1. This appeal arises out of a suit filed by the plaintiff to challenge an order dated October 22, 1951, issued by the Union of India. The order is issued under Sub-section (2) of Section 3 of the Foreigners Act and it calls upon the plaintiff not to remain in India after the expiry of one month from the date on which the order was served on Him, and it also calls upon him to depart from India by the Port of Bombay and not thereafter to re-enter India. Various contentions were urged before the learned Judge below. The learned Judge held that, the plaintiff was a citizen of India by reason of the fact that he was domiciled in India and he-had been ordinarily resident in the territory of India for not less than five years immediately preceding the commencement of the Constitution. It was urged by the plaintiff that he was born in the territory of India. That contention was rejected by the learned Judge. Having held that the plaintiff was a citizen as defined by Article 5 of the Constitution, the learned Judge came to the conclusion that the plaintiff could not be externed under the Foreigners Act.
2. Turning to the Foreigners Act, the Act docs not authorise the Government to extern all non-citizens. The only person who could be externed under the provisions of the Foreigners Act is a person who is a foreigner as defined by the Act., Therefore, it is possible for a person not to be a citizen and yet not to be a foreigner within the meaning of the Act. Therefore, we have to be satisfied that the plaintiff is a foreigner before we can uphold the order of the Government of India to extern him from this country. The Foreigners Act was adapted by the President under Article 372(2) of the Constitution, and before adaptation the material section was in the following terms:
'Foreigner' means a person who-
(i) is not a natural-born British subject as defined in Sub-sections (1) and (2) of Section 1 of the British Nationality and Status of Aliens Act, 1914 or
(ii) has not been granted a certificate of naturalization as a British subject under any law for the time being in force in British India, or
(iii) is not a ruler or subject of an Indian State, or
(iv) is not a native of the Assam tribal are as: Provided that any British subject who, under any law for the time being in force in British India, ceases to be a British subject shall thereupon be demed to be a foreigner,'
Now, by the Adaptation of Laws Order, 1950, Clauses. (iii) and (iv) were deleted and a new Clause (iii) was added to the following effect: 'is not a citizen of India'.
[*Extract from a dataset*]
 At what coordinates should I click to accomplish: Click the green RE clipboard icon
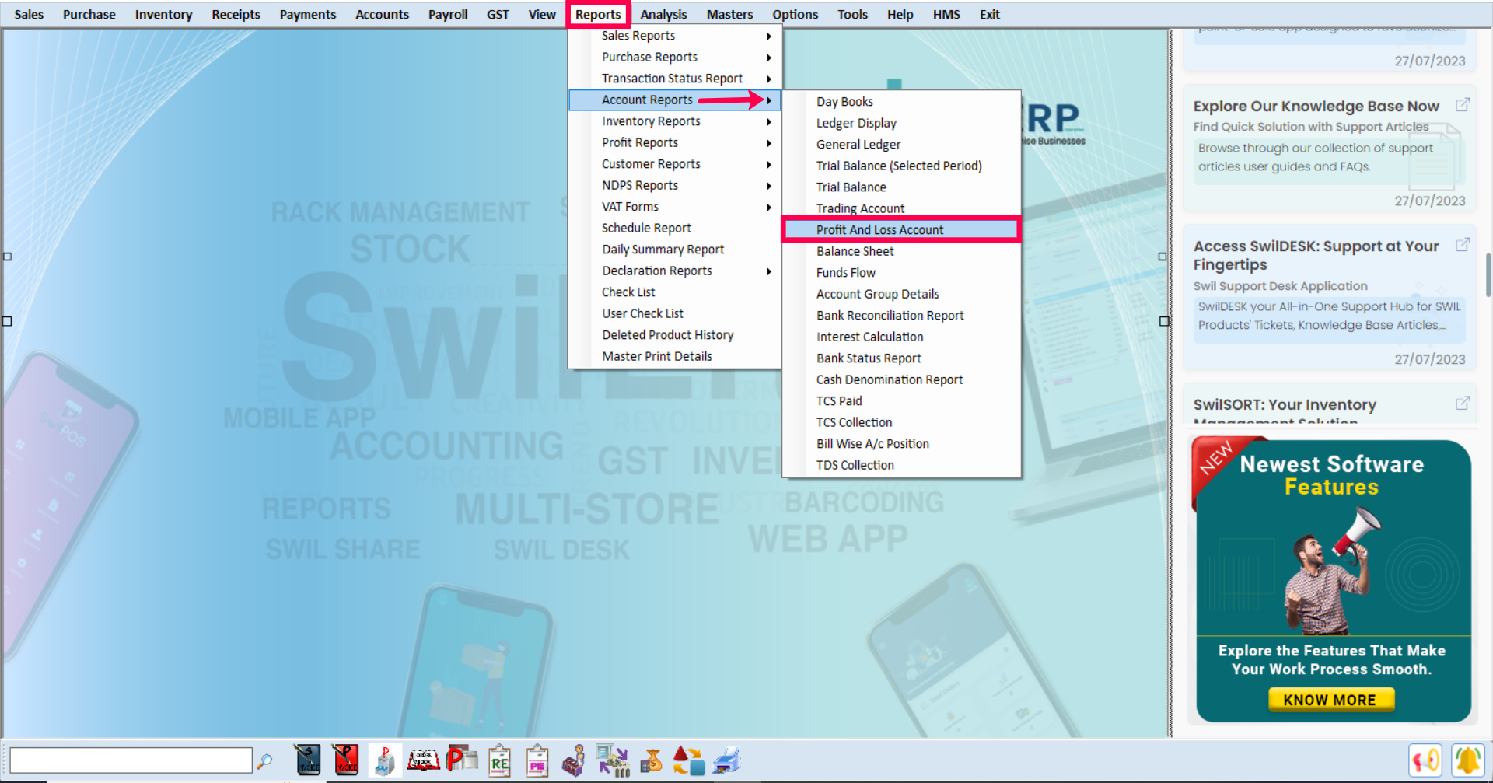(x=499, y=760)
3. What is contended on behalf of the plaintiff is that even though the plaintiff may not be an Indian citizen, he is a British subject and therefore not a foreigner within the meaning of the Foreigners Act, in order to appreciate this contention one or two relevant facts might be stated. Both the plaintiff and the plaintiffs father hail from Iran and the contention of the defendant is that both of them were born in a place in Iran called Yezd.
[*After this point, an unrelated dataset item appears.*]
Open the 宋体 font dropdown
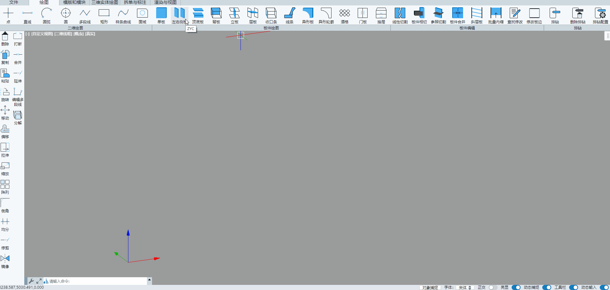The image size is (610, 290). (x=465, y=287)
The plaintiff was born on April 18, 1920, and the plaintiff's lather is still alive and is at present in Iran. On July 21, 1915, a naturalization certificate was issued to the plaintiff's father by the Government of India and that certificate describes him as a native of Yezd in Persia and an inhabitant of Bombay on June 20, 1915, and the certi ficate recites that he was born at Yezd in the year 1880, that he came to Bombay in the year 1906, that he was carrying on trade as a tea shop keeper and that he desired permanently to settle in Bombay.
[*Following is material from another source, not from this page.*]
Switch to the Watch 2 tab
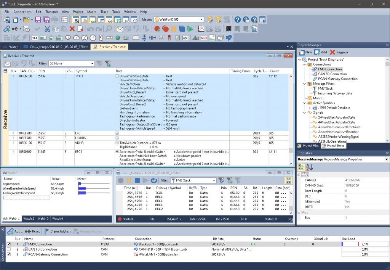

If further recites that the memorial presented by the memorialist was duly verified by oath on June 20, 1915. The certificate, therefore, certifies that Mahomed Hussain Haji is deemed to be a natural born, subject of His Majesty, as if he had been born within the territories subject to the Govt. of India. It is admitted that this certificate is still in force and has never been revoked, and the question that we have to consider is, what is the effect of this certificate upon the rights of the plaintiff who was born to Mahomed Hussain Haji subsequent to the grant of this certificate, because as pointed out he was born on April 18, 1920.
4. Now, this certificate was issued under Act 30 of 1852. That Act was subsequently repealed and the Indian Naturalization Act of 1926 (7 of 1926) took its place, and Section 7 of that Act deals with the effect of grant of certificate and Sub-section (1) of that section provides that a person to whom a certificate of naturalization has been granted shall be deemed to be a British subject and be entitled to all the rights, privileges and capacities of a British subject born within British India except such rights, privileges or capacities, if any, as may be withheld from him by the certificate.
In this case no right, privilege or capacity has been withheld from the father of the plaintiff. The right conferred upon a person obtaining a certificate can also be conferred upon a child who was born prior to the grant of that certificate provided that child has been included in the certificate. Then Sub-section (2) deals with a child born subsequent to the grant of the certificate and that section provides that the child shall be entitled to the same rights, privileges and capacities and be subject to the same obligations, duties and liabilities to which the person who was granted the certificate was at that date entitled and subject, and the material provision is that at the date of the birth of the child the person to whom the certificate was granted should have retained the rights, privileges or capacities of a British subject.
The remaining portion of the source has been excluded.